Sunday, January 11, 2015

The Baptism of the Lord

Today we celebrate the “Baptism of the Lord,” and it gives us an opportunity to remember this event and reflect on its impact. It’s a perfect example of how meaning shapes memory.

So what do you remember about the day? John the baptizer appears in the wilderness, proclaiming a baptism of repentance for the forgiveness of sins. 
People from the city of Jerusalem and all Judea flock to him, and are baptized in the river Jordan, confessing their sins. After years of living with a filthy buildup of sin and unrighteousness, the people of the region are relieved to be washed clean and made right with God.

This feels very good to them. John’s providing a much-needed spiritual service, and you wouldn’t be surprised to hear the people saying, T.G.F.J. — Thank God For John. But then John switches gears and reveals that he’s not simply in the purification business. He proclaims, “The one who is more powerful than I is coming after me … I have baptized you with water; but he will baptize you with the Holy Spirit.”

When we look at the actual events that occurred at the Jordan, we see a variety of emotions. There’s gratitude for the gift of forgiveness. Surprise and shock at the sight of the baptizer’s camel’s hair clothing and diet of locusts and wild honey. Certainly some confusion about the identity of the powerful one who’s coming after John. So the actual experience of John’s ministry is a jumble of emotions, not a carefully crafted stained-glass picture of pure joy and happiness.

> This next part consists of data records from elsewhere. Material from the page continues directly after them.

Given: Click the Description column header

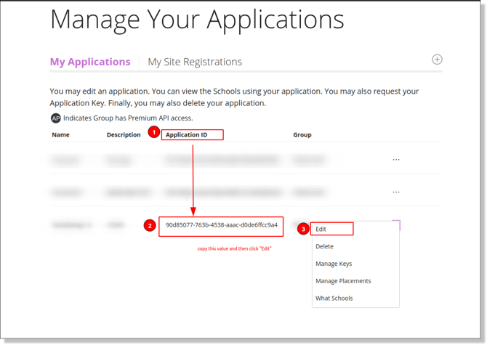Looking at the screenshot, I should click(x=124, y=134).
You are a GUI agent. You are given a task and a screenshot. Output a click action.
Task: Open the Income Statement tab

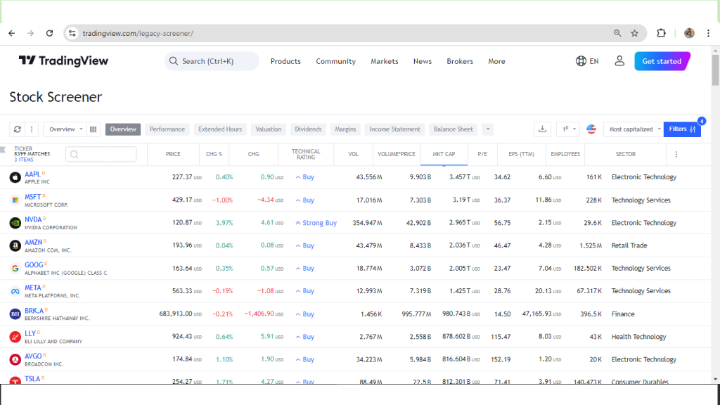(394, 129)
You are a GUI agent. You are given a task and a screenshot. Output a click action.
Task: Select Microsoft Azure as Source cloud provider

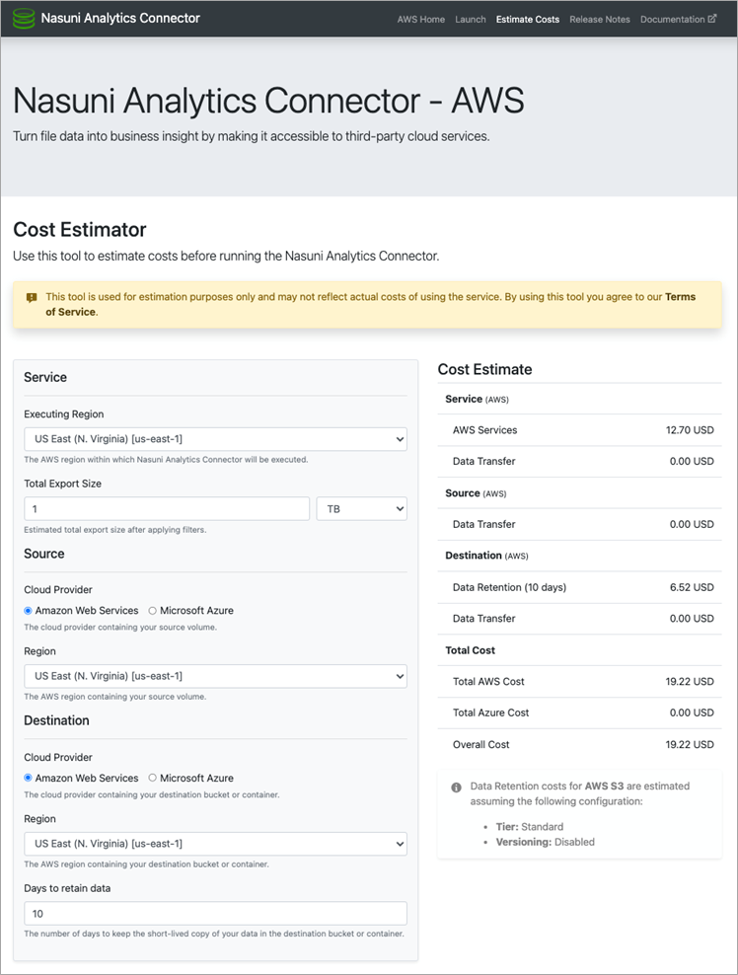pos(152,611)
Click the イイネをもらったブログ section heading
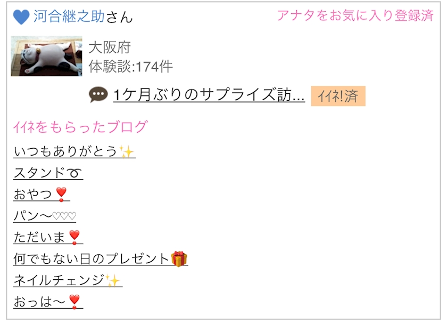The height and width of the screenshot is (323, 447). 81,127
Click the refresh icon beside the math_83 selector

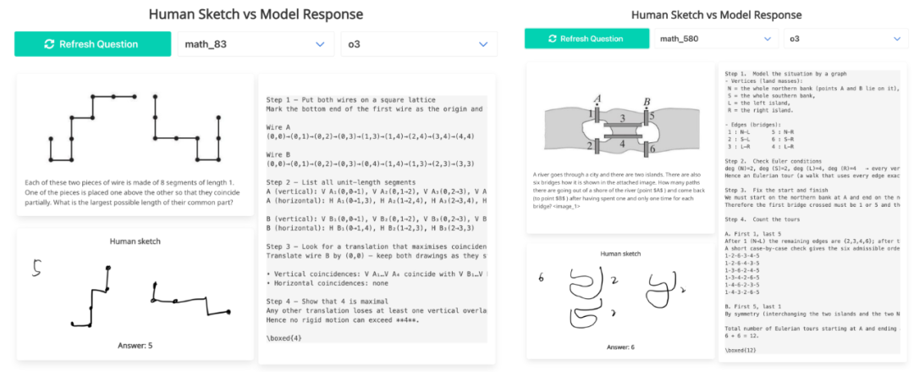tap(49, 44)
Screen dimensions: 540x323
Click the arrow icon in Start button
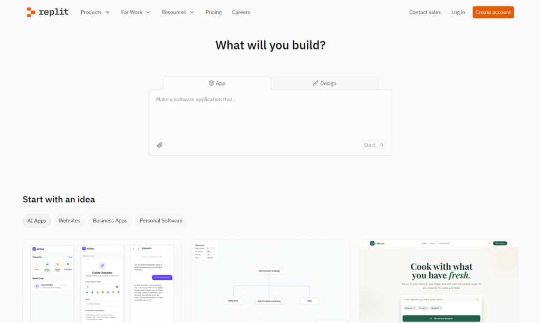(x=381, y=145)
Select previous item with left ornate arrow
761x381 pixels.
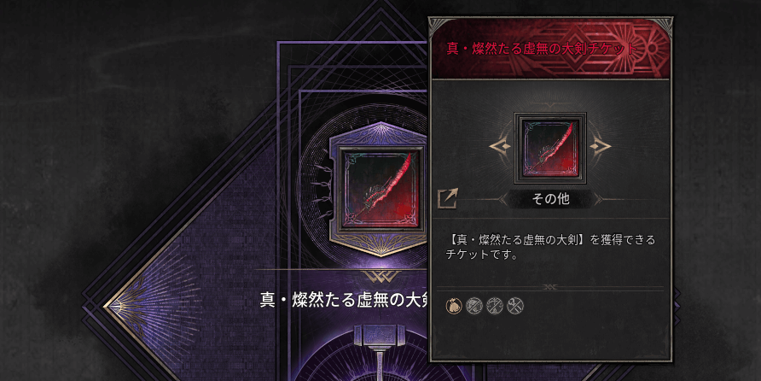click(x=502, y=146)
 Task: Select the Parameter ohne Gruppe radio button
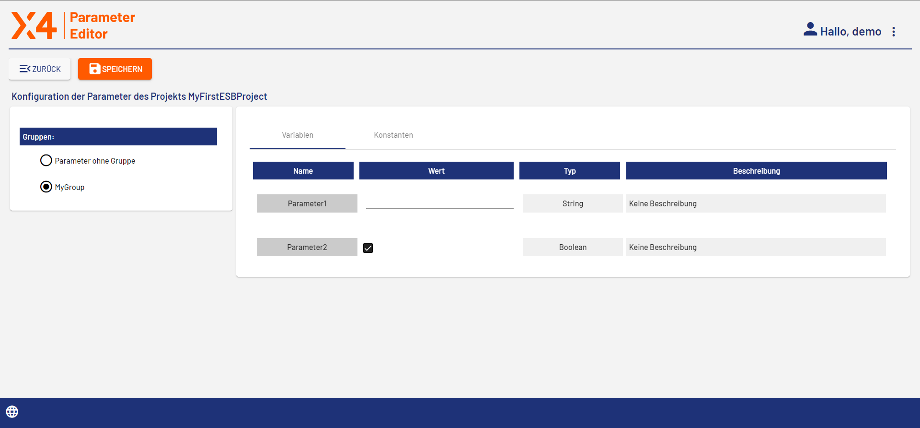pos(46,160)

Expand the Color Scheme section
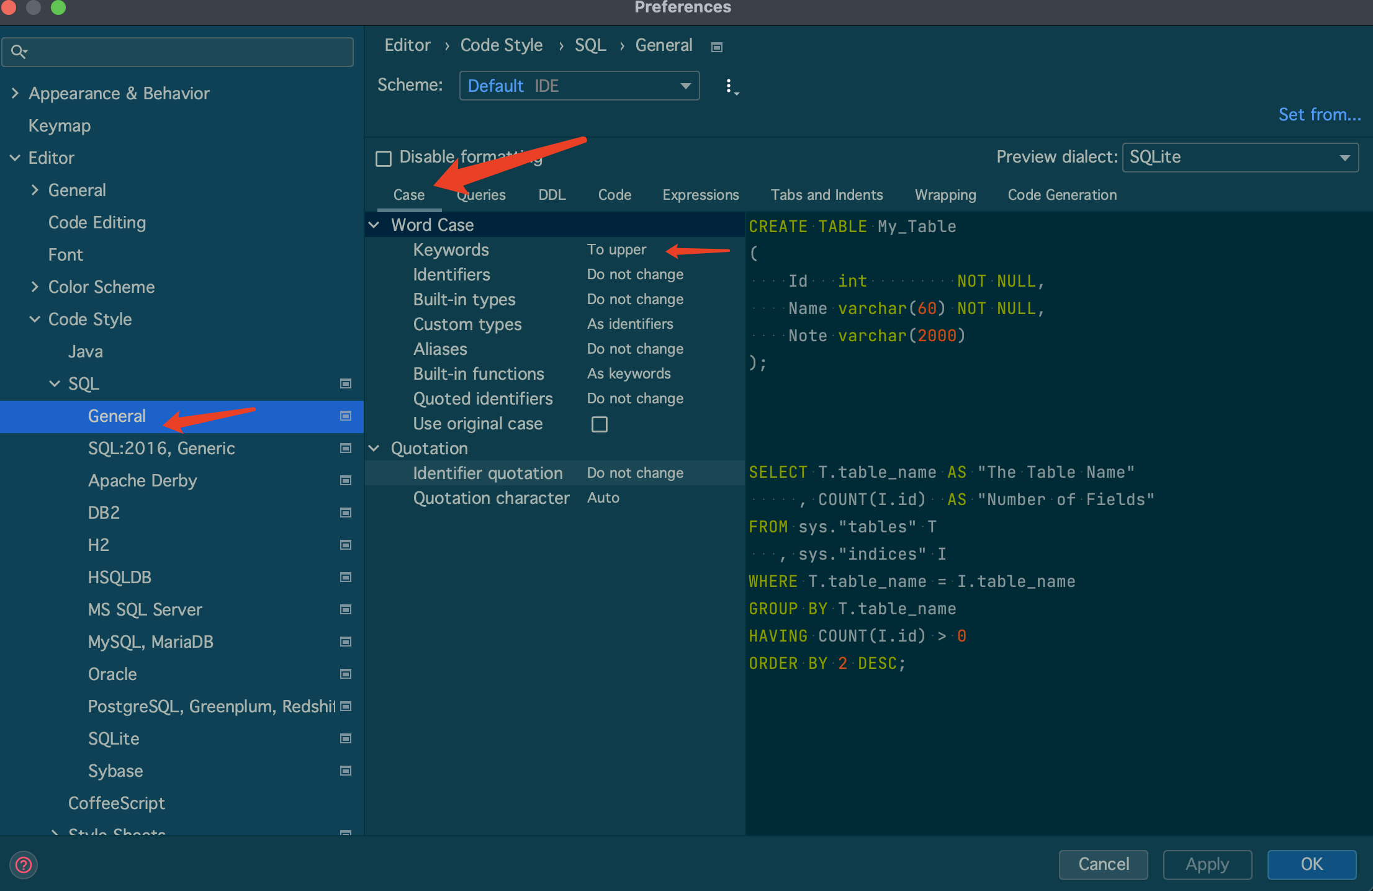click(35, 287)
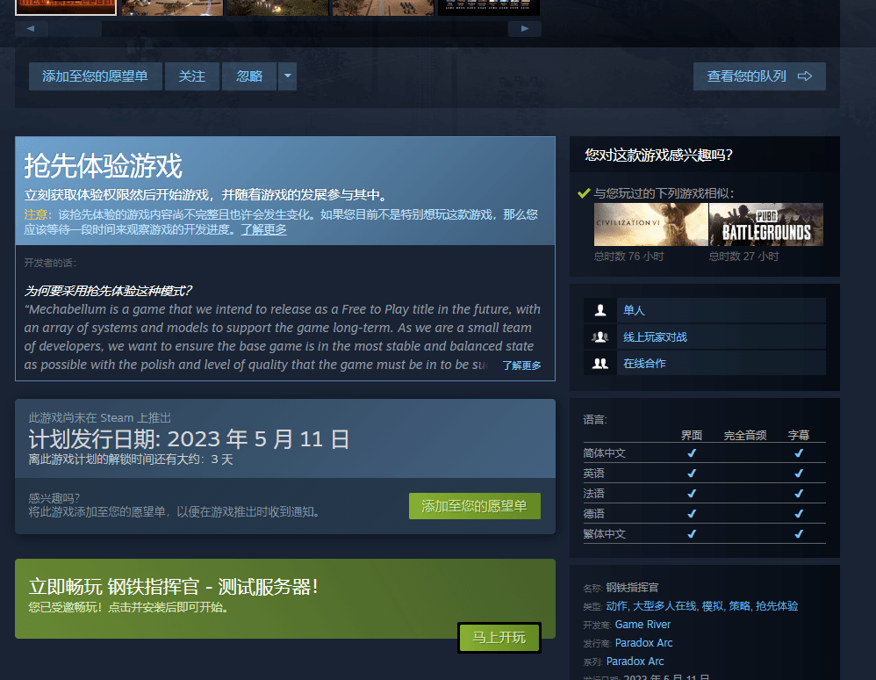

All of this changes when Jesus comes on the scene, because meaning has a powerful effect on memory. Mark tells us that Jesus comes from Nazareth of Galilee and is baptized by John in the Jordan, and just as he is coming up out of the water, he sees the heavens torn apart and the Holy Spirit descends on him like a dove. And a voice from heaven says, “You are my Son, the Beloved; with you I am well pleased.”